# [WORK TO COMPLETE]
Every line in the records below that holds "width" must be identified and copied.

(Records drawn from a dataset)
········

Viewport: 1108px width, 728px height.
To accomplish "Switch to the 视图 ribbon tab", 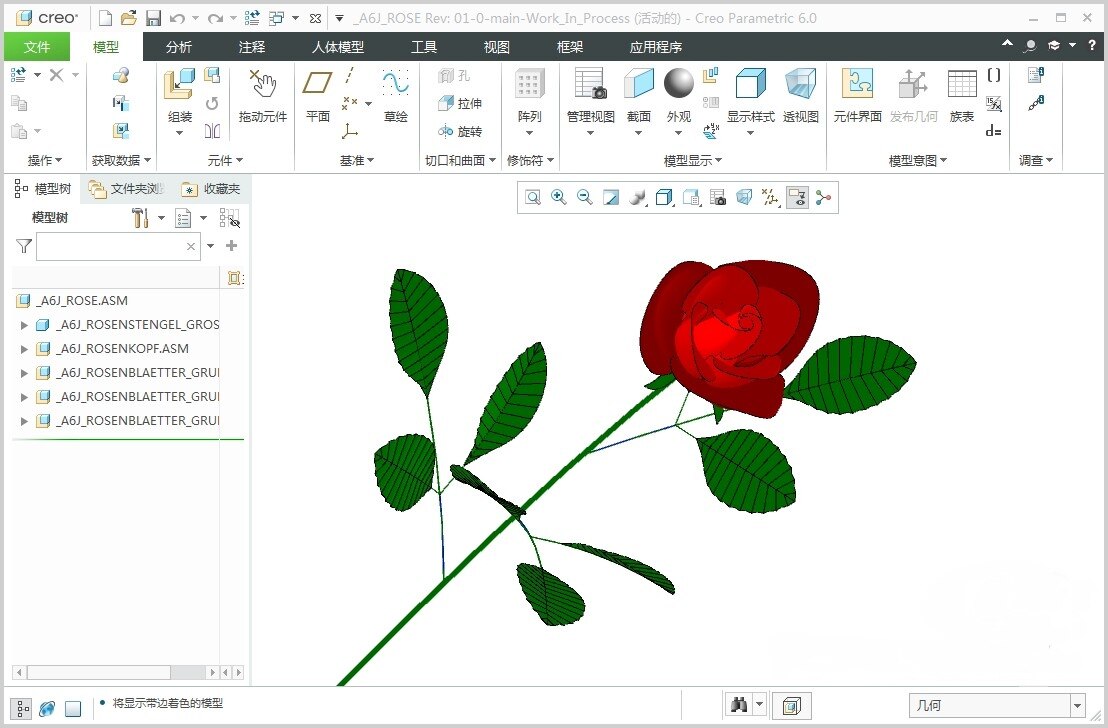I will (x=496, y=46).
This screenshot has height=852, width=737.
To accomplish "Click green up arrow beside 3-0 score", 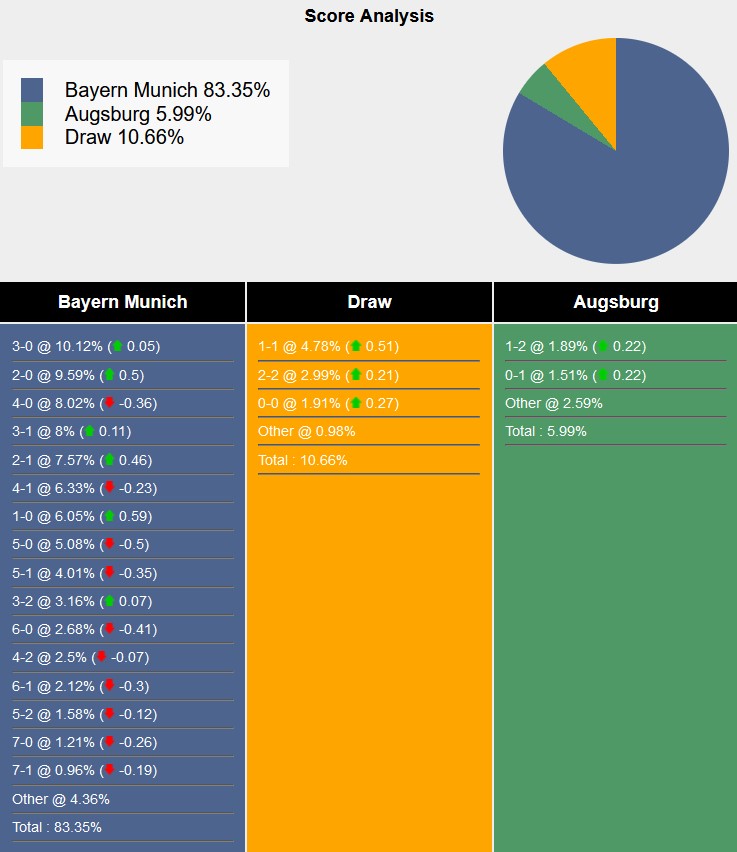I will [118, 346].
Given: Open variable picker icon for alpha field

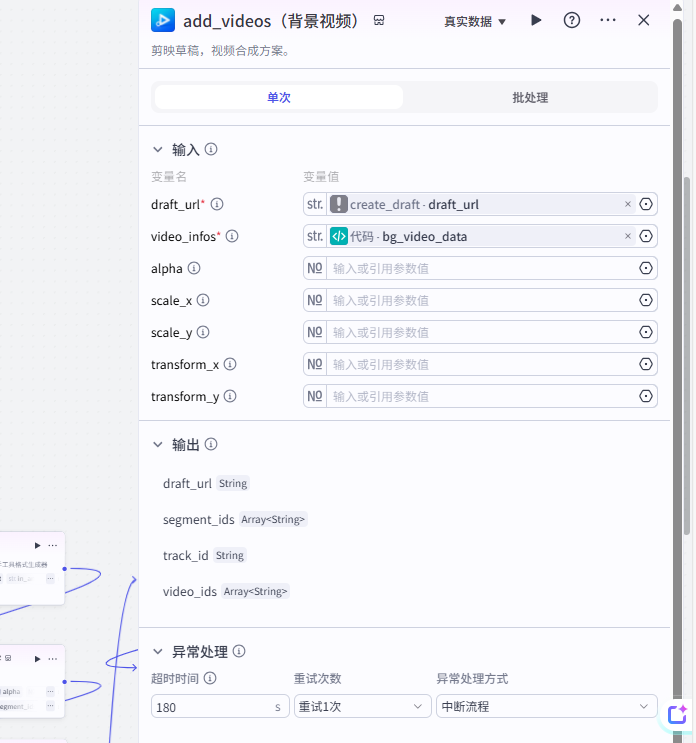Looking at the screenshot, I should (646, 268).
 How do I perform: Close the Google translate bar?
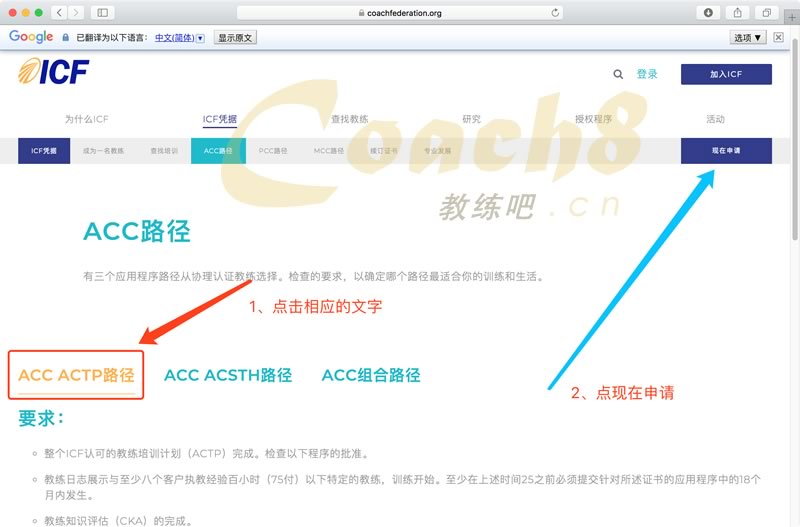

········

# [REPLY]
Viewport: 1108px width, 728px height.
This screenshot has height=852, width=737.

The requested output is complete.